Regulamento Das Estruturas E Serviços Centrais E Regionais
Da Associação De Fuzileiros
REGUL. GERAL
INTERNO
ESTATUTOS
REGULAMENTO
ELEITORAL
Preâmbulo
Nos termos do n.º 3, do Art.º 21.º do Regulamento Geral Interno (RGI)
aprovado por unanimidade e aclamação, em Assembleia-Geral que decorreu em
1de Maio de 2010 “compete à Direcção Nacional elaborar os regulamentos
específicos necessários ao bom funcionamento das estruturas e serviços
centrais e das delegações”.
Nos Artigos 10.º e 11.º, do mesmo RGI define-se a tipologia da organização
descentralizada da Associação de Fuzileiros e no seu Artigo 12.º a natureza
das delegações e, em boa parte, o seu funcionamento.
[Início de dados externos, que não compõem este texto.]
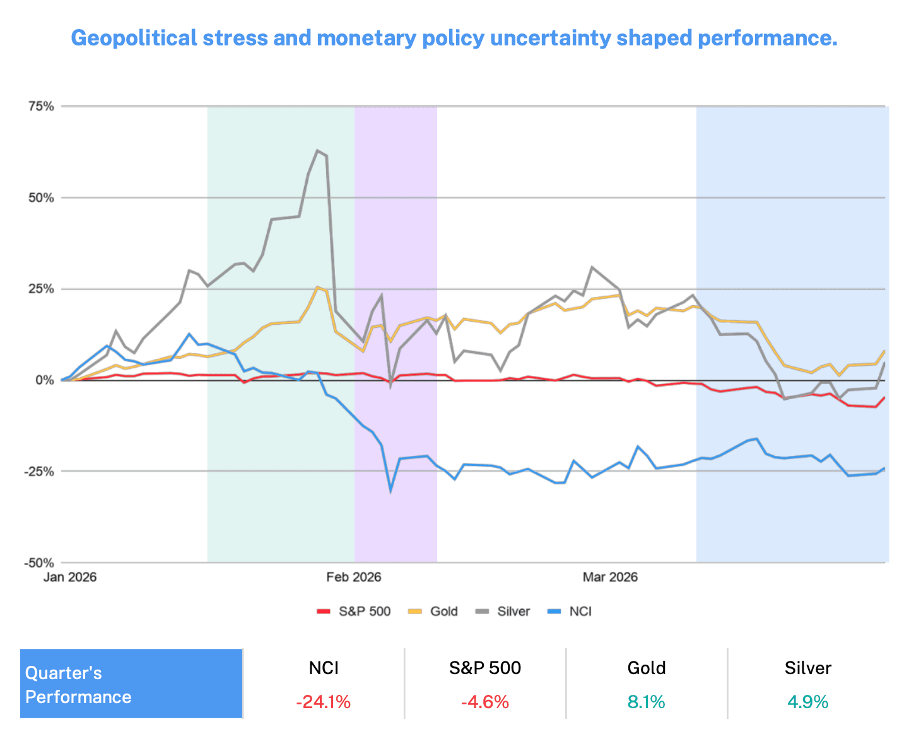
Task: Click the purple shaded region in the chart
Action: (x=396, y=252)
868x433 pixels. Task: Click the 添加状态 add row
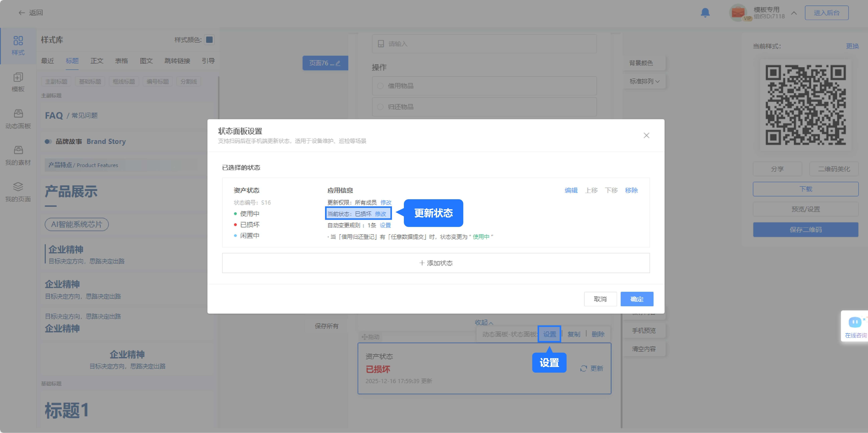pos(436,263)
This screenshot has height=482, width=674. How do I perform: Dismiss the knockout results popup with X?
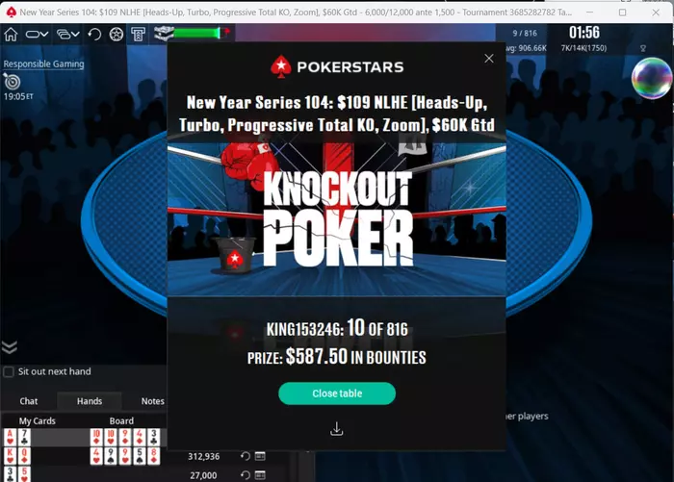click(489, 59)
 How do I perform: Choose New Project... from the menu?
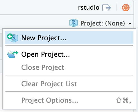tap(44, 38)
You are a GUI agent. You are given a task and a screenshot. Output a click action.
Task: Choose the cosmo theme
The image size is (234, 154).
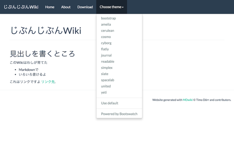point(106,37)
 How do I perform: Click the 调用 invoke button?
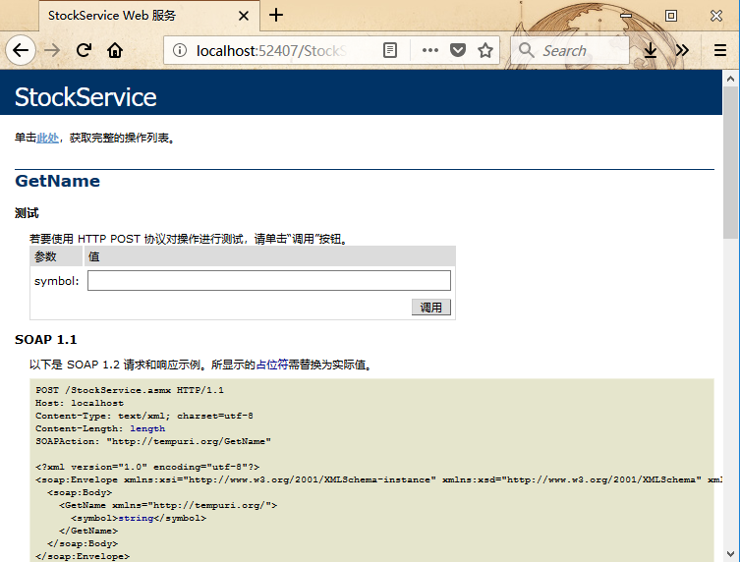coord(431,308)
Com este Regulamento das Estruturas e Serviços Centrais e Regionais (RESCR)
pretende-se contribuir para a organização de tais estruturas e para a
uniformização e disciplina dos respectivos procedimentos protocolares,
administrativos e contabilísticos, com vista aos indispensáveis controlos e
auditorias de contas que possibilitem retomar as acções conducentes à
obtenção do estatuto de utilidade pública.
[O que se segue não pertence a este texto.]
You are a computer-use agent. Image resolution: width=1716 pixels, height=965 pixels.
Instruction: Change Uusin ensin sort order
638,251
As normas e os procedimentos que aqui se instituem aplicam-se aos Serviços
Centrais e às Delegações, quer se refiram a umas ou a outras, com as
respectivas adaptações, faces às especificidades.
Assim sendo:
Artigo Primeiro
Afectação dos Sócios a cada Delegação
1. - O reconhecimento de sócio, da AFZ, como membro de determinada
Delegação será da competência tácita ou expressa da Direcção Nacional
quando o interessado:
a) – Manifeste, por escrito, o seu desejo de pertencer a essa delegação;
b) – Tenha referenciado na ficha de inscrição a delegação em que pretende
integrar-se;
2. – A mudança de um sócio para qualquer outra delegação é sempre possível,
sob proposta do sócio, das delegações e a anuência de ambos.
Artigo Segundo
Da Representação
1. –
As Delegações e as estruturas e Serviços Centrais têm apenas capacidade de
representação dos seus interesses específicos nas suas áreas de influência
e designadamente, ao nível das delegações, nas correspondentes zonas
associativas;
2. – Os seus dirigentes, de acordo com as respectivas
organizações internas, só terão competência para representar a Associação de
Fuzileiros por delegação expressa da Direcção Nacional, ou verbal do seu
Presidente ou do Vice-Presidente que o substitua nas faltas ou impedimentos;
3. – Porém, por razões de operacionalidade, poderão as
Delegações corresponder-se, por carta ou por correio electrónico, com entidades
externas à Associação de Fuzileiros, desde que de nível regional ou local,
sempre com conhecimento da Direcção Nacional.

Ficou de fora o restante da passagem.